[[ SOURCE RECORDS, beginning ]]

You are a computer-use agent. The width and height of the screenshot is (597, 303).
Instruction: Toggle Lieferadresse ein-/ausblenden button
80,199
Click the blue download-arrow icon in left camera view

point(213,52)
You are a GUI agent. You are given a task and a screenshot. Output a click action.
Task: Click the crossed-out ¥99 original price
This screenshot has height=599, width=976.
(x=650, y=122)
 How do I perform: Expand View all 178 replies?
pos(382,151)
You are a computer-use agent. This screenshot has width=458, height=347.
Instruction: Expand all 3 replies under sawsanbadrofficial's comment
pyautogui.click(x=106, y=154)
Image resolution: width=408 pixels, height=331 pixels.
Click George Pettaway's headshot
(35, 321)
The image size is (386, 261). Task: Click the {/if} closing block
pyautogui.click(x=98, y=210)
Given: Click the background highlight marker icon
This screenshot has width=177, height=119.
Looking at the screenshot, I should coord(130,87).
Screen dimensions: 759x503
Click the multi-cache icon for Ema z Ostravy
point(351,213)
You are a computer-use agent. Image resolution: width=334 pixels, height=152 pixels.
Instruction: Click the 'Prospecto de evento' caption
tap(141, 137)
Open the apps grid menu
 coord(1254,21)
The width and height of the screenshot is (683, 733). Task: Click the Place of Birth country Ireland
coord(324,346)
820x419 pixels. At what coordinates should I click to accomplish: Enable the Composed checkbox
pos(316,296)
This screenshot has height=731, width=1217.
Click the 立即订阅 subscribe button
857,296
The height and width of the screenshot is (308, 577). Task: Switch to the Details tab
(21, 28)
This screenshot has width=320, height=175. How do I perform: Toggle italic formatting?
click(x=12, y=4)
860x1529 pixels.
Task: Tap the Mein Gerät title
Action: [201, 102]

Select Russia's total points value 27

[[ SOURCE RECORDS, end ]]

## PROMPT
Type the data out again, exactly.

## TASK OUTPUT
You are a computer-use agent. The width and height of the screenshot is (597, 303).
Instruction: Toggle Lieferadresse ein-/ausblenden button
80,199
Click the blue download-arrow icon in left camera view

point(213,52)
You are a GUI agent. You are given a task and a screenshot. Output a click action.
Task: Click the crossed-out ¥99 original price
This screenshot has height=599, width=976.
(x=650, y=122)
 How do I perform: Expand View all 178 replies?
pos(382,151)
You are a computer-use agent. This screenshot has width=458, height=347.
Instruction: Expand all 3 replies under sawsanbadrofficial's comment
pyautogui.click(x=106, y=154)
Image resolution: width=408 pixels, height=331 pixels.
Click George Pettaway's headshot
(35, 321)
The image size is (386, 261). Task: Click the {/if} closing block
pyautogui.click(x=98, y=210)
Given: Click the background highlight marker icon
This screenshot has width=177, height=119.
Looking at the screenshot, I should coord(130,87).
Screen dimensions: 759x503
Click the multi-cache icon for Ema z Ostravy
point(351,213)
You are a computer-use agent. Image resolution: width=334 pixels, height=152 pixels.
Instruction: Click the 'Prospecto de evento' caption
tap(141, 137)
Open the apps grid menu
 coord(1254,21)
The width and height of the screenshot is (683, 733). Task: Click the Place of Birth country Ireland
coord(324,346)
820x419 pixels. At what coordinates should I click to accomplish: Enable the Composed checkbox
pos(316,296)
This screenshot has height=731, width=1217.
Click the 立即订阅 subscribe button
857,296
The height and width of the screenshot is (308, 577). Task: Switch to the Details tab
(21, 28)
This screenshot has width=320, height=175. How do I perform: Toggle italic formatting?
click(x=12, y=4)
860x1529 pixels.
Task: Tap the Mein Gerät title
Action: [201, 102]

Select Russia's total points value 27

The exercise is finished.